_Text passage_
────────────────

The university’s student paper, The DePaulia, comes out every Monday. But when it hit papers stands around campus last week, student journalists said the paper came off the stands in a way they weren’t prepared for.

The front-page story on April 10’s paper put the spotlight on the university’s $56.5 million budget gap for the 2024 fiscal year.

Shortly after the story went public, DePaulia’s Editor-in-Chief Nadia Carolina Hernandez said one of her editors reached out and said they saw DePaul employees on the Lincoln Park campus taking papers from the stands and putting them in a recycling bin.

“We’re just getting a bunch of other reports of front pages being ripped off of the paper and left in the stands completely empty,” Carolina Hernandez said.

Nadia said she got similar reports throughout the week. She reached out to the university’s public safety department asking to see video from the sites where the papers were allegedly taken from.

“As a student journalist, I’m going to ask questions,” Carolina Hernandez said. “I’m going to ask them if we can see that video and we have not been able to get that request fulfilled.

A spokesperson for the university said administrators from around the university contacts their staff and no evidence was found of this occurring.

“In addition, DePaul Public Safety has reviewed security video from several locations on both the Loop and Lincoln Park campuses and found no evidence of any papers being discarded or destroyed,” the statement from the university read.

The university confirmed the $56.5 million budget gap for the fiscal year 2024 and said six term faculty won’t be reappointed for the 2023-24 academic year.

The university also said the DePaulia staff is welcome to set up a time to review the security video to confirm what DePaul Public Safety saw in their viewing.

────────────────

_Written task_
Reproduce the DePaulia article word for word, everything from "Shortly after the" down to "allegedly taken from.". Work only from the DePaulia article.

Extracted records
────────────────

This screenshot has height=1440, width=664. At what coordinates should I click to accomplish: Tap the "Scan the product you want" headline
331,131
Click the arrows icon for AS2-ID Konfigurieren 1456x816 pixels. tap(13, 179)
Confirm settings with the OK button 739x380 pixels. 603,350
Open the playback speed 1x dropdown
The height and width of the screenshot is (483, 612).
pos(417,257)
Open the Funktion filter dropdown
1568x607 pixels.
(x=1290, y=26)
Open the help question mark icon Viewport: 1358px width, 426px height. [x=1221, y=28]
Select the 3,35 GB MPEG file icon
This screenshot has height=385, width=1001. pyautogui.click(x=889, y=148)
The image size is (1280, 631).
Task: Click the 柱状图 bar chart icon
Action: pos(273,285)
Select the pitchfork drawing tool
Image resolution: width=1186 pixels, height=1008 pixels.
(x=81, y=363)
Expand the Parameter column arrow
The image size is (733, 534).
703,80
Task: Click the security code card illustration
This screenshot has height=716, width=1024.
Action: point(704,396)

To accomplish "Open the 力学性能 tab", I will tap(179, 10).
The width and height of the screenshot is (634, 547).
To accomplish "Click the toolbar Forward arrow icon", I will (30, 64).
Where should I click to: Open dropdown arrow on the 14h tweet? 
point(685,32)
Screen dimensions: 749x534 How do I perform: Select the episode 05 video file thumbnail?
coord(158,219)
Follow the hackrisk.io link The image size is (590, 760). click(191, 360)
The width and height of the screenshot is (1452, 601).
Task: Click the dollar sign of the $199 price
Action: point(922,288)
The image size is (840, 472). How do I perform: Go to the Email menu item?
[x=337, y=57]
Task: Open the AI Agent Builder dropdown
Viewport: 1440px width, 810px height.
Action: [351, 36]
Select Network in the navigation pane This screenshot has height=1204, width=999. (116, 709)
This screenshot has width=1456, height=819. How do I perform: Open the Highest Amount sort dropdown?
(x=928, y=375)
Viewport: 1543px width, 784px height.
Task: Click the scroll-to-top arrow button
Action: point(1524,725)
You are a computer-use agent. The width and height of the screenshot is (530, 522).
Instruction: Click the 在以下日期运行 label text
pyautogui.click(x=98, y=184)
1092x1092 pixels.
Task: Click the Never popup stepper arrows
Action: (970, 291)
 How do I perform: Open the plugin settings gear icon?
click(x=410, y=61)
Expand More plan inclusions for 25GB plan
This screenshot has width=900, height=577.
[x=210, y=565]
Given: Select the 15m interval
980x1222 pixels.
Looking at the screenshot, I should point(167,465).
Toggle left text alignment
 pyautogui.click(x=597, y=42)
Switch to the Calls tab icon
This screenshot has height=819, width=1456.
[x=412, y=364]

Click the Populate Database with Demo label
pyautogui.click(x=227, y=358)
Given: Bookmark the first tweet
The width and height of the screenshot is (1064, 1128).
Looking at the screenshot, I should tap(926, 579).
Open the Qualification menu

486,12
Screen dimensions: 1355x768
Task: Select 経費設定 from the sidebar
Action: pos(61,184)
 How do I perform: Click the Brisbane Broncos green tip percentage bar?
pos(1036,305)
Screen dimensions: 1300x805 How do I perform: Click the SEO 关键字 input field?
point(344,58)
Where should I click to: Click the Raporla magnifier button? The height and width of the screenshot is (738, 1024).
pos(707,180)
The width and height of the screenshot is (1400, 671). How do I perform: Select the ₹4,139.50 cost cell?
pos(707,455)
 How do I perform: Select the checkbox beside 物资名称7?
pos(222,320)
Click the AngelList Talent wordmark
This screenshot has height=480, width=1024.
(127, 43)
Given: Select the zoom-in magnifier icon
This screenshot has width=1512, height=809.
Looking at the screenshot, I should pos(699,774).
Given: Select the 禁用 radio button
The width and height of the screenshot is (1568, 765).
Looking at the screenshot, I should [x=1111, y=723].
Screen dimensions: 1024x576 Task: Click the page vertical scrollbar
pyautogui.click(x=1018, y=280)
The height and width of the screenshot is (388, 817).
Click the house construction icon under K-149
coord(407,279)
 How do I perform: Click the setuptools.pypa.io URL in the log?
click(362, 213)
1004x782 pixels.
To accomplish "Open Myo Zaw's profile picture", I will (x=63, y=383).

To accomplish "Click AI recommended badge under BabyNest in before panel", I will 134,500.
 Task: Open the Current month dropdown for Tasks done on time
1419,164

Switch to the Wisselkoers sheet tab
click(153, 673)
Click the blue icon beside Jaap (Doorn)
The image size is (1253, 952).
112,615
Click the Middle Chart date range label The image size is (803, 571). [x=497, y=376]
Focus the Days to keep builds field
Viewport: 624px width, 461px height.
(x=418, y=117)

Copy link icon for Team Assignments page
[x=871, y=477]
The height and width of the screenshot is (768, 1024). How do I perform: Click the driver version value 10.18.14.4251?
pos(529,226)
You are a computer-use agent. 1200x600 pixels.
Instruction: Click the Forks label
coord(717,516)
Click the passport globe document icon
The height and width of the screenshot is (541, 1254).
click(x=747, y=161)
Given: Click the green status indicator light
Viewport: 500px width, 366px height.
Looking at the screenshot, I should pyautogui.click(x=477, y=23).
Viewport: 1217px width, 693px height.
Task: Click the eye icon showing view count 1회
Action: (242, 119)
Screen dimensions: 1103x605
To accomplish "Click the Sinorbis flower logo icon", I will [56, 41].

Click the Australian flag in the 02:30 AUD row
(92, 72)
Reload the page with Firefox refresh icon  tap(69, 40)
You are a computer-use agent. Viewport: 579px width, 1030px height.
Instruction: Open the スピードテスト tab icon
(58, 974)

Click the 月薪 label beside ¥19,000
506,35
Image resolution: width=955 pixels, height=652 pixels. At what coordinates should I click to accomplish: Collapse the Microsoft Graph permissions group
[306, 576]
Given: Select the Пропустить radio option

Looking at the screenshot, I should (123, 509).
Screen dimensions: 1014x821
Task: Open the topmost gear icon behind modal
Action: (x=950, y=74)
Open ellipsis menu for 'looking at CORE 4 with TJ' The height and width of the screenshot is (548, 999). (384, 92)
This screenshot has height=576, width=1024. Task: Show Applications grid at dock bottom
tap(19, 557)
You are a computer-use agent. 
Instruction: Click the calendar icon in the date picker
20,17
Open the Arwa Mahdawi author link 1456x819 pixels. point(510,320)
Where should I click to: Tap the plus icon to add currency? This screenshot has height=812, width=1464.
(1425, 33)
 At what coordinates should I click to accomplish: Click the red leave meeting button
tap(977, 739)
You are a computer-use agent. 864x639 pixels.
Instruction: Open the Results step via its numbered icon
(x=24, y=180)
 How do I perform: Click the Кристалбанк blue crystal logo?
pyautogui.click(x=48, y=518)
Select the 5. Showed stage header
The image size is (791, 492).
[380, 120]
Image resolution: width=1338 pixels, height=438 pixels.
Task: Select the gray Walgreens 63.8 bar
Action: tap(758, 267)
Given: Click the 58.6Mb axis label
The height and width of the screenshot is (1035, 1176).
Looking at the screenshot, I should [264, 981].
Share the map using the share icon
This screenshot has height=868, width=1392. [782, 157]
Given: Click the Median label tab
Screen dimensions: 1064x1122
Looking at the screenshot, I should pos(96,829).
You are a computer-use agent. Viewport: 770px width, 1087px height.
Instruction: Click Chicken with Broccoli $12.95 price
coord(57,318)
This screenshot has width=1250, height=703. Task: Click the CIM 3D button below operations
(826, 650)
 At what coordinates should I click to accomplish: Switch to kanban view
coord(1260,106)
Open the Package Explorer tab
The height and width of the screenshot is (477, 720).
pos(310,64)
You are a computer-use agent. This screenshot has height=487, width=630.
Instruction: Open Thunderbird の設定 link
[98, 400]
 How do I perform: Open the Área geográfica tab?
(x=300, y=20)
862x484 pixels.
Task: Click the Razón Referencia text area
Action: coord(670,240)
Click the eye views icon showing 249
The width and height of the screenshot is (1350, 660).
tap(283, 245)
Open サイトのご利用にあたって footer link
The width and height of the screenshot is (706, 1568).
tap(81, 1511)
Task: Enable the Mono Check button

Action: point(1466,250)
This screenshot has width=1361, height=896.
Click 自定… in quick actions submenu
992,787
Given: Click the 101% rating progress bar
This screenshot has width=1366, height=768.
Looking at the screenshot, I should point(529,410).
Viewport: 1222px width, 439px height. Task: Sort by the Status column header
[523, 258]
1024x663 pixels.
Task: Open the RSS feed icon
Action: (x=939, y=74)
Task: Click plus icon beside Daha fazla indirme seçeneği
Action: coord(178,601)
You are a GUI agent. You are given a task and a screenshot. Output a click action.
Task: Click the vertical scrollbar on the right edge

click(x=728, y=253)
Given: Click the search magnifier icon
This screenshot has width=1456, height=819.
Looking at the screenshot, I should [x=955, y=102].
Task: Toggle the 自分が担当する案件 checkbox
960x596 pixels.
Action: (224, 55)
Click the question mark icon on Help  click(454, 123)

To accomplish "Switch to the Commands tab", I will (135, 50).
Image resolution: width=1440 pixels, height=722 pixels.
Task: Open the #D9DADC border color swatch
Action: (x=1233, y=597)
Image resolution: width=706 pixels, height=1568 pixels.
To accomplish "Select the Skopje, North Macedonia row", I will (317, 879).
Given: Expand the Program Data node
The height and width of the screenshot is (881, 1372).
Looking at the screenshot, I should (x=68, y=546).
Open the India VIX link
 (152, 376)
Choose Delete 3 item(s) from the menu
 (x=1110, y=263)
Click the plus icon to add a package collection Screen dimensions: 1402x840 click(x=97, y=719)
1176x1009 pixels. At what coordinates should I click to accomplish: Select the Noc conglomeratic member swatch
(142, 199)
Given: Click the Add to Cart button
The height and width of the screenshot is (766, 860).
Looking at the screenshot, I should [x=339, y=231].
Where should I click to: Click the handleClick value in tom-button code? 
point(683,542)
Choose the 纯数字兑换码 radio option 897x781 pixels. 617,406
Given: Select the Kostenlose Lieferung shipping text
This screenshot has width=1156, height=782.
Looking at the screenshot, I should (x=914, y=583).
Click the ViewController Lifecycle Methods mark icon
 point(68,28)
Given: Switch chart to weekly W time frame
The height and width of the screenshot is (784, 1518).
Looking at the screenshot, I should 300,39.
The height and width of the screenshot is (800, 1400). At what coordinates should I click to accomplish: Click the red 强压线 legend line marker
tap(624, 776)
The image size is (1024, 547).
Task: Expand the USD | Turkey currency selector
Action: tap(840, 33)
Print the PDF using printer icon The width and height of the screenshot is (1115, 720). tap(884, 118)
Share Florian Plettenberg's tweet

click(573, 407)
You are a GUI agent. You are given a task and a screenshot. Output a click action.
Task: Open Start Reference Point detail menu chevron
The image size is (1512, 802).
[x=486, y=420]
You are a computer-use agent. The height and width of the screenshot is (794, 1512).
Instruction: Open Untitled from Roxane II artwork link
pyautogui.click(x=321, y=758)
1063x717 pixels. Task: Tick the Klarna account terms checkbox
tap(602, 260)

────────────────

_Full output_
Shortly after the story went public, DePaulia’s Editor-in-Chief Nadia Carolina Hernandez said one of her editors reached out and said they saw DePaul employees on the Lincoln Park campus taking papers from the stands and putting them in a recycling bin.

“We’re just getting a bunch of other reports of front pages being ripped off of the paper and left in the stands completely empty,” Carolina Hernandez said.

Nadia said she got similar reports throughout the week. She reached out to the university’s public safety department asking to see video from the sites where the papers were allegedly taken from.